Du côté de la gauche en France, la guerre en Ukraine reste toujours et encore le talon d’Achille de la coalition Nupes – prometteuse, mais empêtrée dans des conflits qui désespèrent l’électorat de la gauche. Elle reste toujours aphone (ou presque) sur ce sujet crucial. Les controverses, depuis des mois, sur le point de savoir si la Nupes doit présenter une liste commune unique aux prochaines élections européennes, ou si chaque composante doit présenter sa propre liste, n’arrangent pas les choses.

Le principal problème est qu’on discute de tout — et notamment de la présidentielle de 2027…  — mais pas de l’Europe et de la politique européenne que la gauche devrait défendre dans la situation actuelle. Exemple de plus à quel point cette monarchie présidentielle – cet absolutisme ou césarisme présidentiel — bloque totalement toute vie politique et démocratique du pays.

La Nupes donc ne discute pas de la guerre en Ukraine, de l’invasion impérialiste russe. C’est pourtant l’un des principaux problèmes en Europe actuellement, à côté des crises climatique, sociale et démocratique, avec l’avance dans tous les pays de l’extrême droite fasciste, alliée de Poutine.

Alors que tout le monde sait que la guerre contre l’Ukraine est une divergence majeure au sein de la NUPES, on fait silence sur le sujet au lieu de chercher à en discuter de manière apaisée et responsable. Cette guerre est une sorte d’éléphant dans la boutique de porcelaine de la gauche française.

Consignes –
[1] Relevez les termes par lesquels le texte sur la Nupes et la guerre en Ukraine qualifie le régime présidentiel français.
[2] Prolongez le texte sur la Nupes et la guerre en Ukraine au-delà de sa dernière phrase.

Enregistrements issus d'un jeu de données de pointage:

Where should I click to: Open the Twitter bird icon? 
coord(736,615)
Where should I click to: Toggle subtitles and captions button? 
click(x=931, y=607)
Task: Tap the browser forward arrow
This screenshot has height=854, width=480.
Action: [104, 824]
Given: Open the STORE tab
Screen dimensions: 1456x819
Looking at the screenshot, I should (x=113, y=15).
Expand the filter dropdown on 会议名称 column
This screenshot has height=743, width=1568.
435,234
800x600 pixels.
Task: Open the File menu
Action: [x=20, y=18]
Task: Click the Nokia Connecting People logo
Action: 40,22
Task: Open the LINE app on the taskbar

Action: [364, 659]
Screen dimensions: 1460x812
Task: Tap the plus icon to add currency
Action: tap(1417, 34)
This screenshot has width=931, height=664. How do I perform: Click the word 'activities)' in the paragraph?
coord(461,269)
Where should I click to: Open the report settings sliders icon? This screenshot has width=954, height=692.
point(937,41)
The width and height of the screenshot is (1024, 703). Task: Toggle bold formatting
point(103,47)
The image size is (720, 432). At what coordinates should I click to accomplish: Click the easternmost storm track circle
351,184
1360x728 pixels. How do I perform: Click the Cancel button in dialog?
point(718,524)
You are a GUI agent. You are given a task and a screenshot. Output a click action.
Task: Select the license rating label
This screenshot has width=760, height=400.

Corrigé –
[1] monarchie présidentielle ; absolutisme ; césarisme présidentiel

[2]
Pourtant, quoi de plus normal, de plus sain, de plus démocratique, que les questions européennes – justement les plus épineuses, difficiles, comme la guerre contre l’Ukraine en plein cœur de l’Europe –  soient discutées par la gauche ouvertement, franchement, sans fausse diplomatie, devant tout le peuple de gauche, tous les électeurs de gauche, les travailleurs, les jeunes, les quartiers populaires ?

Concernant l’Ukraine, le premier problème de la majorité de la gauche française, et plus largement occidentale (à l’exception du Labour en Grande-Bretagne, de Solidaires, de la FSU et d’une partie de la CGT en France, ou des syndicats suisses) est qu’elle ne donne jamais la parole aux Ukrainiens eux-mêmes, ne les écoute pas, ne les connaît même pas, à commencer par la gauche et les syndicats ukrainiens.

C’est pourquoi on ne peut que réinsister sur le fait que la Nupes devrait enfin inviter des représentants des syndicats ukrainiens et de la gauche politique et associative ukrainienne à des auditions parlementaires et à des débats publics sur la situation en Ukraine et en Europe.

Le Congrès des syndicats britanniques donne l’exemple

Le récent congrès des syndicats britanniques TUC, qui s’est tenu à Liverpool les 10-13 septembre 2023, a adopté une très importante motion en solidarité avec l’Ukraine. Les termes de cette motion vont dans le même sens que le travail de Solidaires en France (membre du Réseau européen de solidarité avec l’Ukraine), ou d’une partie de la CGT, son secteur international et d’autres (voir en encart la traduction de cette motion, qui mérite d’être largement diffusée dans la gauche syndicale et politique française). À noter que le Congrès du TUC reconnaît officiellement l’Ukraine Solidarity Campaign, qui fait partie du Réseau européen de solidarité avec l’Ukraine (RESU/ENSU).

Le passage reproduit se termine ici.